Além do formato pouco ortodoxo de seus atos, com sardinhas de papelão, jogos de palavras com todas as associações possíveis com sardinhas e os flash mob – em que a música mais ouvida é Bella Ciao, o hino da resistência italiana contra o fascismo de Benito Mussolini e as tropas nazistas durante a 2ª Guerra Mundial, o Movimento das Sardinhas tem uma presença pesada nas mídias sociais. Basta fazer uma busca na internet com a expressão “6000sardine” para encontrar as páginas do movimento no Facebook, no Twitter, no Instagram, com agendas, comentários, manifestos, receitas de como produzir sua sardinha, chaveiro ou penduricalho para a porta, etc, etc, etc.

As sardinhas, claro, sofrem uma chuva de acusações da extrema direita.

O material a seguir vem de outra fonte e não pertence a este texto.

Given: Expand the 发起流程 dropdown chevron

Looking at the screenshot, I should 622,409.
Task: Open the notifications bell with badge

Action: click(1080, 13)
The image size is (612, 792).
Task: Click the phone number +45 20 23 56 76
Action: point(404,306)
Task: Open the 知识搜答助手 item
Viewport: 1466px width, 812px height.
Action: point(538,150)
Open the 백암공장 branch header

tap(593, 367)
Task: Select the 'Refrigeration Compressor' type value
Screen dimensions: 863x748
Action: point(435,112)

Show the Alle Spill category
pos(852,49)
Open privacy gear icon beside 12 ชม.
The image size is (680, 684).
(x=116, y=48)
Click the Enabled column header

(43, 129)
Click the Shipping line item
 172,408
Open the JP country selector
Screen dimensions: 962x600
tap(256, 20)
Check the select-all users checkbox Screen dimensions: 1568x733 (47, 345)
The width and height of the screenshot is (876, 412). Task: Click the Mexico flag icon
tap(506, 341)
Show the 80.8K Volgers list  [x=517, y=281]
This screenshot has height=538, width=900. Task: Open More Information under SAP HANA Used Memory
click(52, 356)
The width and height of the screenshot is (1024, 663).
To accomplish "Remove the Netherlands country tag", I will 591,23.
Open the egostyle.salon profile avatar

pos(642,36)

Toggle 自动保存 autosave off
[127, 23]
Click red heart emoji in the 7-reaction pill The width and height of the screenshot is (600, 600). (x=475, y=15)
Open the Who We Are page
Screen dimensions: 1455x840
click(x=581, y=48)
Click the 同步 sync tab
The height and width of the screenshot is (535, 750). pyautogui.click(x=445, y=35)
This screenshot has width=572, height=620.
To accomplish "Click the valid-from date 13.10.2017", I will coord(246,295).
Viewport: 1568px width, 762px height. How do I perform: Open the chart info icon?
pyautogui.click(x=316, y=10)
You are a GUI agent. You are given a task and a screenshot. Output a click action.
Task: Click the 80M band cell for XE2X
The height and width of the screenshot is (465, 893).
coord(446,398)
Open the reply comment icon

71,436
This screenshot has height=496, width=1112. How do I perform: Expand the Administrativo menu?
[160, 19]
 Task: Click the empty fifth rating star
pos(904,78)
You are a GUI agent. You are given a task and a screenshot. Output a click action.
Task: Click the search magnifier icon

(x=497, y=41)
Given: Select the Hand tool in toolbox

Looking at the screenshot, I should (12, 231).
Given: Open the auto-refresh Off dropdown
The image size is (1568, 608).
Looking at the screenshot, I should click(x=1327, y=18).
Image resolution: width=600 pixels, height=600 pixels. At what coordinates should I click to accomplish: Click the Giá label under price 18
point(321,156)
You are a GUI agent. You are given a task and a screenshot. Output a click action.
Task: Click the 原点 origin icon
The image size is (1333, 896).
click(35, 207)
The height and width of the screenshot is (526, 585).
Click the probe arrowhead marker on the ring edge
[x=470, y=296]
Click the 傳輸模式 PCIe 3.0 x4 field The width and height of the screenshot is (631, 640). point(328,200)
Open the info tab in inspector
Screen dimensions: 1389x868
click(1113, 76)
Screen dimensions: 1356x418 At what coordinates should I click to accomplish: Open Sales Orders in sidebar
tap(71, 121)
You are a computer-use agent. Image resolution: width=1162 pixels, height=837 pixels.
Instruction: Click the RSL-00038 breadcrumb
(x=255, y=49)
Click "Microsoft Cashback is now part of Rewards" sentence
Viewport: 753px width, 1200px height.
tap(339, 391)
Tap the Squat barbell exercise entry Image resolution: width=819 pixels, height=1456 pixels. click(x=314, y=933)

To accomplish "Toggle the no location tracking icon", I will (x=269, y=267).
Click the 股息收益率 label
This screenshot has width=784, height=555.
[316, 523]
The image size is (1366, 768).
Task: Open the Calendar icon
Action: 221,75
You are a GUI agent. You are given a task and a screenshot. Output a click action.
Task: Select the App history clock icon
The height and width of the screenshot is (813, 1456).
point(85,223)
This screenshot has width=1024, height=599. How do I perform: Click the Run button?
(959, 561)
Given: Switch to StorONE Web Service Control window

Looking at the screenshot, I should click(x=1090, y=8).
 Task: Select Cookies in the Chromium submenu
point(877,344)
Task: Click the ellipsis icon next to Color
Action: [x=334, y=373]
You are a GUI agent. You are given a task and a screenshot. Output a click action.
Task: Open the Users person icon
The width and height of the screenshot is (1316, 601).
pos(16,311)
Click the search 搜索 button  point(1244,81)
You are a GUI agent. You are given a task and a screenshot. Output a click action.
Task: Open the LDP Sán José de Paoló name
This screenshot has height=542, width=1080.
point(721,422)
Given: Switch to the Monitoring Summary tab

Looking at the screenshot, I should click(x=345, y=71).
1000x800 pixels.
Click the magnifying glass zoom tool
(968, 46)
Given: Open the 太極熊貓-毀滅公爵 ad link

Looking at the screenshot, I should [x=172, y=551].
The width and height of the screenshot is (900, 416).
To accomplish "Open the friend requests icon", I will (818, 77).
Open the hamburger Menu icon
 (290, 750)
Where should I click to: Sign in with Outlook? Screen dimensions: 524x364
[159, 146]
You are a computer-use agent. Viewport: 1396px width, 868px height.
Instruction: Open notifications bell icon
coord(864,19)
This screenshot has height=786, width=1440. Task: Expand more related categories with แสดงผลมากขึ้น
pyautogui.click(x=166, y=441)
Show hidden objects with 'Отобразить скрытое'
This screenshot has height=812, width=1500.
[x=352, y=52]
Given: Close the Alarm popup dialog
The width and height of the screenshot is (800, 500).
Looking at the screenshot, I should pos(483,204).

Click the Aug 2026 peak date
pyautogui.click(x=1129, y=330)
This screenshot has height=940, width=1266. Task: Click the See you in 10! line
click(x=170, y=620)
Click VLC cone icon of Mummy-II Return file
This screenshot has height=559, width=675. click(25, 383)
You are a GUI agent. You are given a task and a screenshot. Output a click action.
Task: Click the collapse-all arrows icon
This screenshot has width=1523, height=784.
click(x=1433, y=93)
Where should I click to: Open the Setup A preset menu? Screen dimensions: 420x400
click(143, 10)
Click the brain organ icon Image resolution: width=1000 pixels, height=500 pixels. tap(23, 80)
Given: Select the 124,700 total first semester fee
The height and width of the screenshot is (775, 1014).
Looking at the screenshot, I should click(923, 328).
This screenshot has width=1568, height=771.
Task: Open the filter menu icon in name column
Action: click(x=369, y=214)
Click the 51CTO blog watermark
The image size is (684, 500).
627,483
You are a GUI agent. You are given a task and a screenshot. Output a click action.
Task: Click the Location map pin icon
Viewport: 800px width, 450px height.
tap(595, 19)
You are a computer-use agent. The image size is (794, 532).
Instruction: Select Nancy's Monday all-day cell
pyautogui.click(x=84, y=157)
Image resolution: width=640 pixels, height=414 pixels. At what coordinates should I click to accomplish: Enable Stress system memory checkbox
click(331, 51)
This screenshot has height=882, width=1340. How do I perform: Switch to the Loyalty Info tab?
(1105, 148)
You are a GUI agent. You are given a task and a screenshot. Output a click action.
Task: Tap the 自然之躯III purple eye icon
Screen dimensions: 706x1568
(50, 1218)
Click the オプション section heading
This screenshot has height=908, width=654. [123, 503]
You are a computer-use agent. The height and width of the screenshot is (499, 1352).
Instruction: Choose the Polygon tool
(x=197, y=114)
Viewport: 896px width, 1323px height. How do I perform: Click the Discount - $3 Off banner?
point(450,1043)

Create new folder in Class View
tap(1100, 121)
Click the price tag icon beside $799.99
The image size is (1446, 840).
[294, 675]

Há também quem diga que o movimento não é tão espontâneo assim, que seus organizadores têm laços com o Partido Democrático, que seria seu verdadeiro organizador, agindo nos bastidores. Mattia e os amigos negam qualquer ligação partidária ou intenção de entrar nessa arena.

No domingo passado, o movimento fez sua primeira reunião nacional, para definir formas de organização, rumos e prioridades. Uma das principais conclusões do encontro foi manter-se como movimento e não criar um partido das sardinhas. Outra foi eleger como alvo central o decreto contra a imigração que o país herdou de Salvini. Além disso, as sardinhas se colocam contra a “violência verbal” na política, exigem “transparência no uso que a política faz das redes sociais” e fidelidade aos fatos nos meios de comunicação. Em entrevistas, Mattia diz que seu combate é antifascista, pró-igualdade, contra a intolerância e contra a homofobia. “As sardinhas são apenas pessoas que preenchem um espaço com suas ideias e lutam contra um inimigo – a simplificação dos assuntos pelos populistas.”

 

Com informações da revista online Panorama e do site Esquerda.net.